[Screen-element location lines]
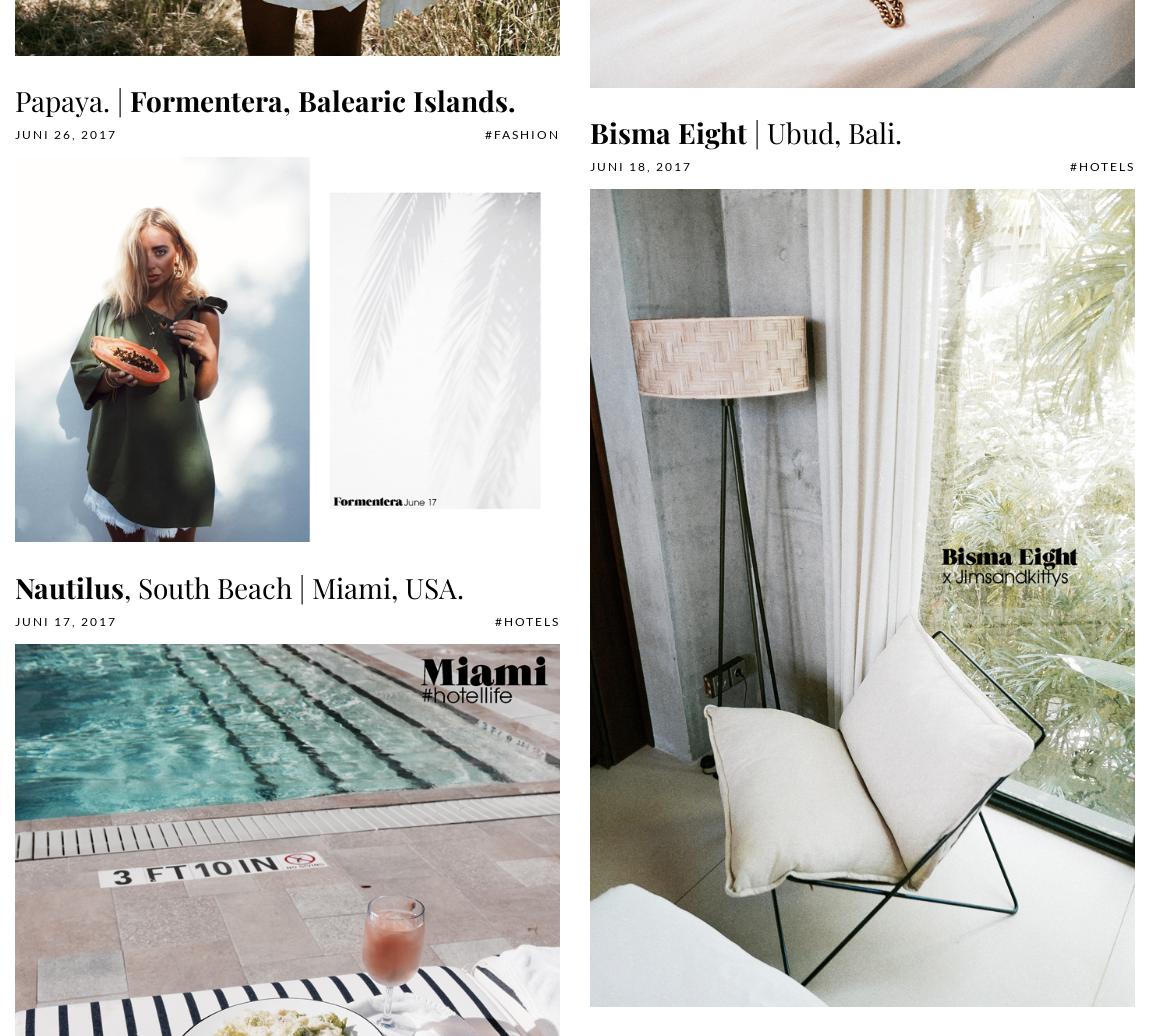 This screenshot has height=1036, width=1150. What do you see at coordinates (71, 100) in the screenshot?
I see `'Papaya. |'` at bounding box center [71, 100].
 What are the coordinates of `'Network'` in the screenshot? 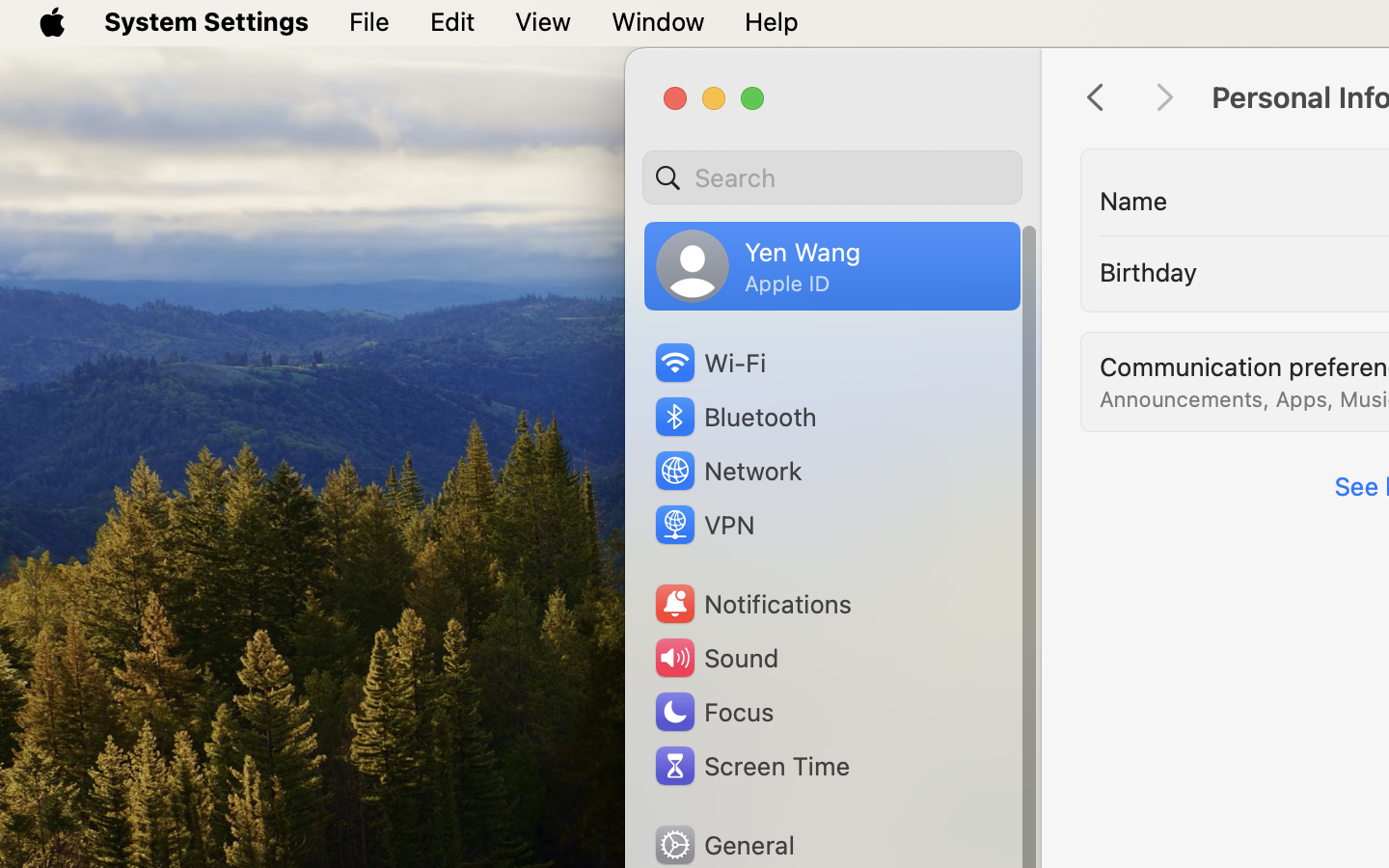 It's located at (725, 469).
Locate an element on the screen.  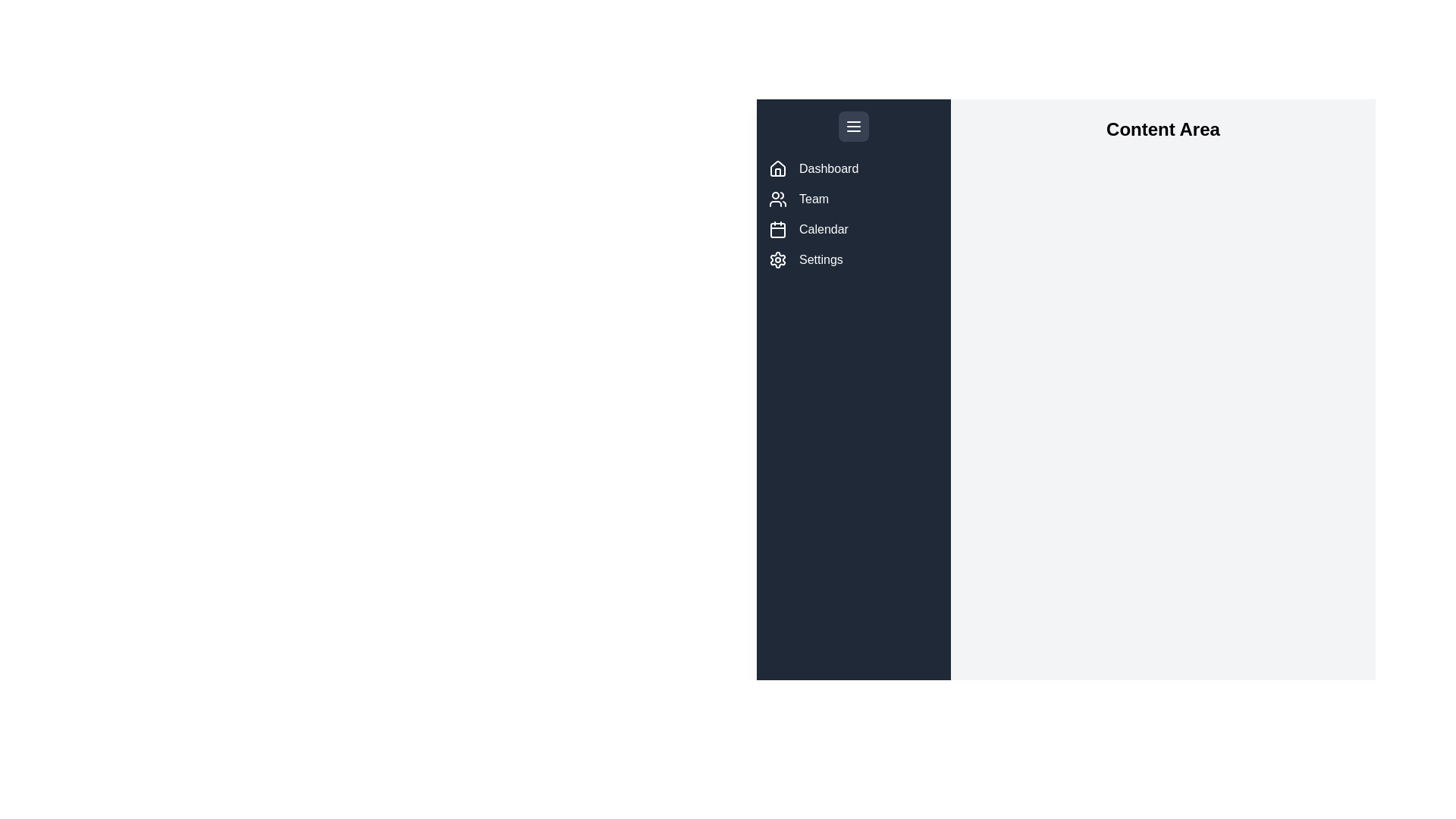
the menu item labeled Settings to view its tooltip is located at coordinates (778, 259).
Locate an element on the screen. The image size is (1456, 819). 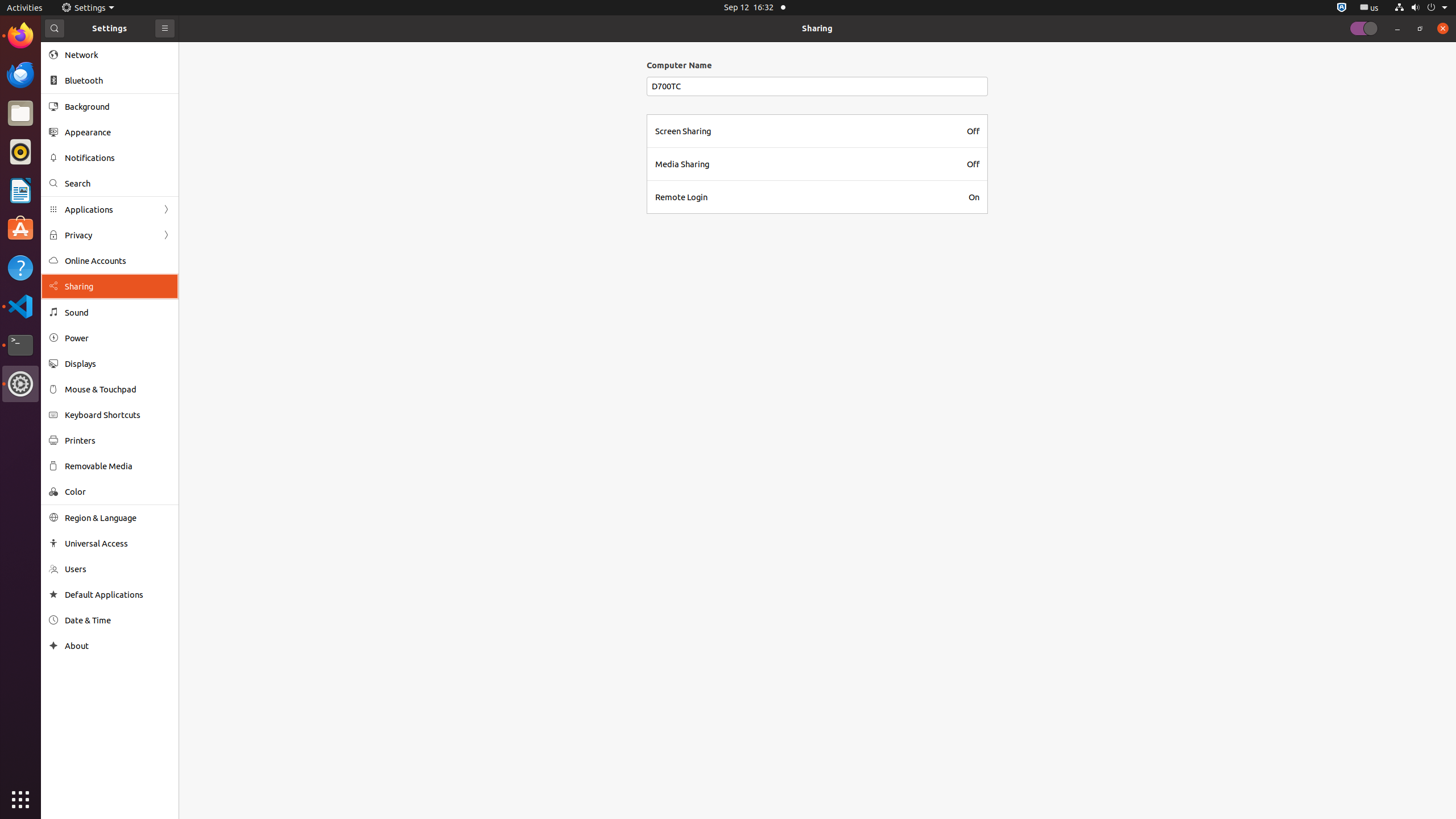
'Applications' is located at coordinates (109, 209).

* **DESCRIPTION OF THE TASK**:
Convert the lines from the one containing "Locate an element on the screen. The" through the end of the lines into a two-column CSV with the headers request and location. Give one row per request, put each field in quotes, turn line breaks into spaces, and omit the pictures.

* **COMPLETED TASK**:
request,location
"Locate an element on the screen. The image size is (1456, 819).","'Applications' is located at coordinates (109, 209)."